# question for soapers



## Patches (Aug 9, 2006)

I would like to make some "fall"ish goat milk soap and hubby suggested putting pumpkin pie spice, or cloves or cinnamon in it. Can i add those things at trace and will they scent my soap. I am sure it will turn dark, but that would be ok if it smelled pumpkiny,,! Does anyone do this?


----------



## LearningLife (Aug 11, 2010)

I made a goat milk soap last year that included pumpkin pie spice and pumpkin puree from our garden. It smelled like pumpkin bread - yummy!


----------



## DaziAcres (Jul 10, 2013)

Patches said:


> I would like to make some "fall"ish goat milk soap and hubby suggested putting pumpkin pie spice, or cloves or cinnamon in it. Can i add those things at trace and will they scent my soap. I am sure it will turn dark, but that would be ok if it smelled pumpkiny,,! Does anyone do this?


Yes, adding spices is a wonderful thing! Note that if you add a puree the soap will not have the indefinite shelf-life that a "normal" bar of soap has.


----------



## beaglady (Oct 7, 2002)

DaziAcres said:


> Yes, adding spices is a wonderful thing! Note that if you add a puree the soap will not have the indefinite shelf-life that a "normal" bar of soap has.

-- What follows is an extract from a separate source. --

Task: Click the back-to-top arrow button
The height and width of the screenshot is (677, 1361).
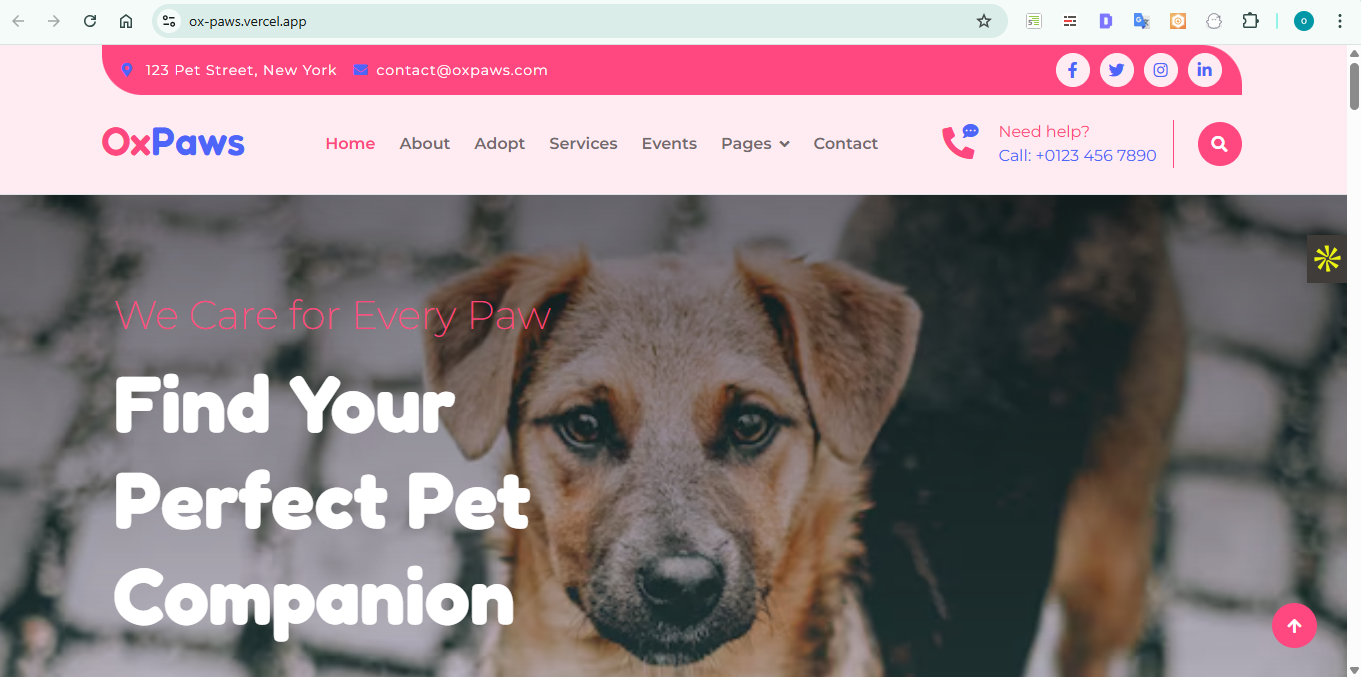Action: coord(1294,626)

Maybe not 'indefinite' but I regularly soap with carrot puree, pumpkin and cucumber puree in place of the liquid in my recipe, and the soaps don't mold, get dos or any other nasty result. I've occasionally found a bar that got misplaced that is a few years old, with no problems or loss of quality.


----------



## Tinker (Apr 5, 2004)

Go easy on the cinnamon---it can be a skin irritant for some people. It is best to mix your dry spice with an oz. or 2 of oil, (set aside from your total oil count) then add to the rest of your soap to get it mixed in better.


----------



## MullersLaneFarm (Jul 23, 2004)

Or infuse the dry spice in oil then strain the spice out of the oil so you don't have the scratchiness of the spice.


----------



## Gailann Schrader (May 10, 2002)

Yes, watch the cinnamon. Nutmeg is especially nice across the top. Pumpkin isn't horrible difficult to work with and makes a nice semi-astringent bar. Have fun! Cloves, cinnamon, nutmeg, allspice are all nice IN MODERATION. ) You could also make a pencil line with the spices but be sure to draw through or your soap could split on the line...


----------



## Patches (Aug 9, 2006)

Thanks ladies. I tried pumpkin pie spice in it and really like the way it turned out. Love the color and smell too. Now does anyone make their own shampoo bars who would be willing to share the recipe. My hair is very long and very dry and naturally curly and i would love to find a shampoo that it would like! I use goat milk in my soap, didnt know if that would be good in a shampoo bar or not. You ladies rock! You are my 'go-to' place for inspiration.


----------